Parts of the exercise:
- a) In the article on the Tumblr purchase below, rewrite the paragraph beginning "Yahoo! Inc.'s (NASDAQ: YHOO) $1.1 billion cash buyout" as a short bulleted list that keeps its main facts.
- b) Using the article on the Tumblr purchase below, answer each of the following questions, marking the answers (i), (ii) and (iii):
(i) What was Tumblr's estimated revenue last year?
(ii) How much did AOL pay for The Huffington Post?
(iii) In what year did Google buy YouTube, and for what price?

— BEGIN Page text —

Yahoo! Inc.'s (NASDAQ: YHOO) $1.1 billion cash buyout of Tumblr already has been criticized because of the large sum involved compared to Tumblr's extremely modest revenue, estimated at $13 million last year. However, the decision's brilliance arises from Yahoo!'s needs to add audience and a means to tap a new online market that numbers in the tens of millions. M&A deals should be measured by their ability to transform the buyer as much as by an immediate, narrow financial effect.
Analysts have compared the Tumblr decision in relationship to AOL Inc.'s (NYSE: AOL) buyout of The Huffington Post and Google Inc.'s (NASDAQ: GOOG) purchase of YouTube. The three deals actually have little in common. AOL paid $315 million two years ago, a reasonable multiple give Huffington's $60 million in sales the year before. In the process, AOL transformed the quality of its editorial content overnight. Google's 2006 buyout of YouTube for $1.65 billion was not much of a gamble, based on the search company's market cap and the fact the purchase was made with stock. Even if the decision has not paid off financially, it does put Google well ahead of all competition in the online video content business. Most experts believe YouTube eventually will pay off as the value of online video advertising rises.

— END Page text —
— BEGIN Supplied records —

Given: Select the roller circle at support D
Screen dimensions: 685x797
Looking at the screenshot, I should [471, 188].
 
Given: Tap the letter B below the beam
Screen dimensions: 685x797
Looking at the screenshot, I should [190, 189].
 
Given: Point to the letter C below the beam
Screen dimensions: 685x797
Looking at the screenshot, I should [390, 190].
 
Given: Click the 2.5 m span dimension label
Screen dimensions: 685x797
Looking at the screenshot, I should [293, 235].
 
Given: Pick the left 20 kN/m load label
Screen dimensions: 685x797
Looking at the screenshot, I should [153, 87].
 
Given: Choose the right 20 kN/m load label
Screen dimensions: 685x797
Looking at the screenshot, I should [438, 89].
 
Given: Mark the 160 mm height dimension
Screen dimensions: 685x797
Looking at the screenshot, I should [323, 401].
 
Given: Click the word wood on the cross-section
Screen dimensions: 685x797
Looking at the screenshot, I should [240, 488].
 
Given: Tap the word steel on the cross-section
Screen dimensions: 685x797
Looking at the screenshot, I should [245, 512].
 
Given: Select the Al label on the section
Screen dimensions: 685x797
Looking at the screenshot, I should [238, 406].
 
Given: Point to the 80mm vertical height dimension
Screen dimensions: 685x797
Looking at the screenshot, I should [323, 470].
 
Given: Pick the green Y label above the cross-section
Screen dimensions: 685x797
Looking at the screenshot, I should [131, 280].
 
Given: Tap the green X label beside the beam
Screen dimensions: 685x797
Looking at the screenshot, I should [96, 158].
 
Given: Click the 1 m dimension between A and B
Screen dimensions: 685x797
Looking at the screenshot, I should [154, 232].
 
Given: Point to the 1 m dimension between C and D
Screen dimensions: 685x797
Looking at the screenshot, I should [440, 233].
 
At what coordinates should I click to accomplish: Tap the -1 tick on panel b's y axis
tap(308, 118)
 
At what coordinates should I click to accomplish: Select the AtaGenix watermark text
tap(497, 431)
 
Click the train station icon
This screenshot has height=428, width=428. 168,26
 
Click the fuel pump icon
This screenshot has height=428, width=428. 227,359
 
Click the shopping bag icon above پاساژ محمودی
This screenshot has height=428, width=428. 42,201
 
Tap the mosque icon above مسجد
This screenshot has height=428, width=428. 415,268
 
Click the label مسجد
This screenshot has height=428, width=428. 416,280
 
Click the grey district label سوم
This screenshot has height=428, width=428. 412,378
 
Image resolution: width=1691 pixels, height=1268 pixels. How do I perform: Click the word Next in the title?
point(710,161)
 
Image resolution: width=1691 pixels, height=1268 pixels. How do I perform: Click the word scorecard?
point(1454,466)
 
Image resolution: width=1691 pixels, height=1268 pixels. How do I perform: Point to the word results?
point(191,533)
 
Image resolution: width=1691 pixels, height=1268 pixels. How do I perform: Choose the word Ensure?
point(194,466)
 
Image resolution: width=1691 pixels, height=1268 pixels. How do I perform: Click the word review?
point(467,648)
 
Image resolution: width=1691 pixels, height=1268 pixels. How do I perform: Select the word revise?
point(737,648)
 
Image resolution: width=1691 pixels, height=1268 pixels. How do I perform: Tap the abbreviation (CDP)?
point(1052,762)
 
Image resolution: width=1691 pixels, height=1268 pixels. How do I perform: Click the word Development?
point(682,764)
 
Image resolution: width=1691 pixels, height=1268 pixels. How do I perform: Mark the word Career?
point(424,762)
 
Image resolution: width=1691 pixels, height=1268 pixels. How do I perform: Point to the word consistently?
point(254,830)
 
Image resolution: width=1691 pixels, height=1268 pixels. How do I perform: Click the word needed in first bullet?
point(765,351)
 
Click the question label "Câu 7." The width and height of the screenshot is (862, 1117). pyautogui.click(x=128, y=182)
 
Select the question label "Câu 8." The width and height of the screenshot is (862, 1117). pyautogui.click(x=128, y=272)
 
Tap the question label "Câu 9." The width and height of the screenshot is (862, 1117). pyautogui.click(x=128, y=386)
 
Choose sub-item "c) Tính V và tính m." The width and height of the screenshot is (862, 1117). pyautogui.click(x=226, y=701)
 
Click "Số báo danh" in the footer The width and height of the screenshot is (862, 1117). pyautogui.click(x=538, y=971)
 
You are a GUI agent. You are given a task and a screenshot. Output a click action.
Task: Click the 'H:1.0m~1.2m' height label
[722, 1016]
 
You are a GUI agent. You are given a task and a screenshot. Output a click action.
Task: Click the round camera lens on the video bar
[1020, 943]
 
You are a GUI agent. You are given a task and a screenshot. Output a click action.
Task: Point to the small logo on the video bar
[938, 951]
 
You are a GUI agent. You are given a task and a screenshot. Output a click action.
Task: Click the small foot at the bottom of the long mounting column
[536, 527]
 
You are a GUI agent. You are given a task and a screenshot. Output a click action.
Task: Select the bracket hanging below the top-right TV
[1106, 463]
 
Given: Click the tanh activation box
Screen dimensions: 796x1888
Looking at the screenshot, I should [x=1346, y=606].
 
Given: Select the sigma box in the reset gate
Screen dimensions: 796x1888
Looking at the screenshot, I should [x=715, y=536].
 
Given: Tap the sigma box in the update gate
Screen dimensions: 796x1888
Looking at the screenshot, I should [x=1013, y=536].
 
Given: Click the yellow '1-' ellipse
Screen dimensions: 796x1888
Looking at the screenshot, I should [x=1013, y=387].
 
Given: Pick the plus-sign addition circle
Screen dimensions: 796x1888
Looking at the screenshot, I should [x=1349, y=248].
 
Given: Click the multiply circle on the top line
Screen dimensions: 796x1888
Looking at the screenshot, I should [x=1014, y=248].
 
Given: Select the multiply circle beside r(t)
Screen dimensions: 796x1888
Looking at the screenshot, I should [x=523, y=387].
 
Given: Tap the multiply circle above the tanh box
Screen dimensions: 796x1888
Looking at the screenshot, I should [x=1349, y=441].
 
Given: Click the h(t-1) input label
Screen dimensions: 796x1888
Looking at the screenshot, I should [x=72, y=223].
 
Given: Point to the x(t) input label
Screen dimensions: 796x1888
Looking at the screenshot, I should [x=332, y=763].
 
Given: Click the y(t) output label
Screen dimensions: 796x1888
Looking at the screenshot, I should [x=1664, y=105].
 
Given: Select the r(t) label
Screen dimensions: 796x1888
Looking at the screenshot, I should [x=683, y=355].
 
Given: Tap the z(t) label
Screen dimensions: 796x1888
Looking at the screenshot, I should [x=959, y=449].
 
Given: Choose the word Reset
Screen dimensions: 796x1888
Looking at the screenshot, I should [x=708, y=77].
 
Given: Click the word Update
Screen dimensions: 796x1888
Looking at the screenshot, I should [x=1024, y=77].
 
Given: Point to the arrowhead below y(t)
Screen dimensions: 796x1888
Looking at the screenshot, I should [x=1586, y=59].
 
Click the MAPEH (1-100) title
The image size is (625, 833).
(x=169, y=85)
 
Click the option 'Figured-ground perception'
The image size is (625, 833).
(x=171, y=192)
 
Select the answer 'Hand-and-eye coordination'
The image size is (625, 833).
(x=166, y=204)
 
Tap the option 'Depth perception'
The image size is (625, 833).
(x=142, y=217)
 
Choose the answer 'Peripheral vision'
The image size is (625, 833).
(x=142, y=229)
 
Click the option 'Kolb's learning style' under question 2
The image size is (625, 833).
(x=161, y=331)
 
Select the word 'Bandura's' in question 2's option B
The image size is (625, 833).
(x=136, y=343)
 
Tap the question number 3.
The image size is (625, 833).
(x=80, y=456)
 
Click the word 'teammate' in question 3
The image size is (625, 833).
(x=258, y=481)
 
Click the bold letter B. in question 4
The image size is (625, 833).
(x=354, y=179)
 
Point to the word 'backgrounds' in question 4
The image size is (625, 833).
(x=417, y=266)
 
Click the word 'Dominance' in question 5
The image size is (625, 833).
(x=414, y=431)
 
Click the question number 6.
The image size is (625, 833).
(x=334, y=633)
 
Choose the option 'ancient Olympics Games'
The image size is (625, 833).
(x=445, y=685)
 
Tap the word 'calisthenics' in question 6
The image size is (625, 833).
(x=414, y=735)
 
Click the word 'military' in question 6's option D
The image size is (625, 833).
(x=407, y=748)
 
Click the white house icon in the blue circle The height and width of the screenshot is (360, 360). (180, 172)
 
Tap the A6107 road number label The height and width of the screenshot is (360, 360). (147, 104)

— END Supplied records —

Solution list:
- a)
- Yahoo! is acquiring Tumblr for $1.1 billion in cash.
- Critics have objected to the price, which is large compared with Tumblr's very modest revenue, estimated at $13 million last year.
- The decision's strength lies in Yahoo!'s need to add audience and to reach a new online market numbering in the tens of millions.
- M&A deals should be judged by their ability to transform the buyer as well as by their immediate, narrow financial effect.

- b)
(i) $13 million
(ii) $315 million
(iii) 2006, for $1.65 billion